How to tell TB to use the char set befined by the incomming message
The char set of my TB-client is set to utf-8. Sometimes incoming mails use char set="iso-8859-1", mostly mails sent from MS-Outlook! i.e. MIME-Version: 1.0 Content-Type: multipart/mixed; boundary="----=_NextPart_000_0055_01D5B5C6.1F3AD8C0" X-Mailer: Microsoft Outlook 16.0 Thread-Index: AdW1vWIp34TBbueUQn27zs3NUv1eDw== Content-Language: de-ch
This is a multipart message in MIME format.
=_NextPart_000_0055_01D5B5C6.1F3AD8C0
Content-Type: multipart/alternative; boundary="----=_NextPart_001_0056_01D5B5C6.1F3AFFD0"
=_NextPart_001_0056_01D5B5C6.1F3AFFD0
Content-Type: text/plain; charset="iso-8859-1" Content-Transfer-Encoding: quoted-printable
In all those cases non ASCII chars are represented as '?' question mark which makes reading of the mail difficult!

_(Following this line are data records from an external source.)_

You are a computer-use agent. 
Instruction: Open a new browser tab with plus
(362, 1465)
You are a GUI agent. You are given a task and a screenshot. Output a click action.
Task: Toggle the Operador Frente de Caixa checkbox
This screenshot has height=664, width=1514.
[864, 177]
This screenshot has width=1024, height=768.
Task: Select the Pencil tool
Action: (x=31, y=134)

The raw text view of the mail shows for instance: 'ü' as '=FC' or 'ö' as '=F6' How and where to tell TB to use the char set defined by the incoming mail to represent such characters correctly? I intend to continue to use utf-8 for outgoing mails. But incoming mails should use the char set of the sender and maybe covert correctly to utf-8 on reply!
Wszystkie odpowiedzi (2)
Is Thunderbird not using the charset? View menu > text encoding
All I can really do is refer you to this bug https://bugzilla.mozilla.org/show_bug.cgi?id=936466 which appears from my reading to merge various character sets, but I really don't understand the logic used.
If you are seeing question marks ? in place of non-ASCII characters, that could be caused by a bug with TB senders sending through AOL or Yahoo servers. There is a workaround to correct the display at your end, but it requires the senders to make a simple change. Is a Yahoo, or any of its varieties, sending account a common factor in these messages?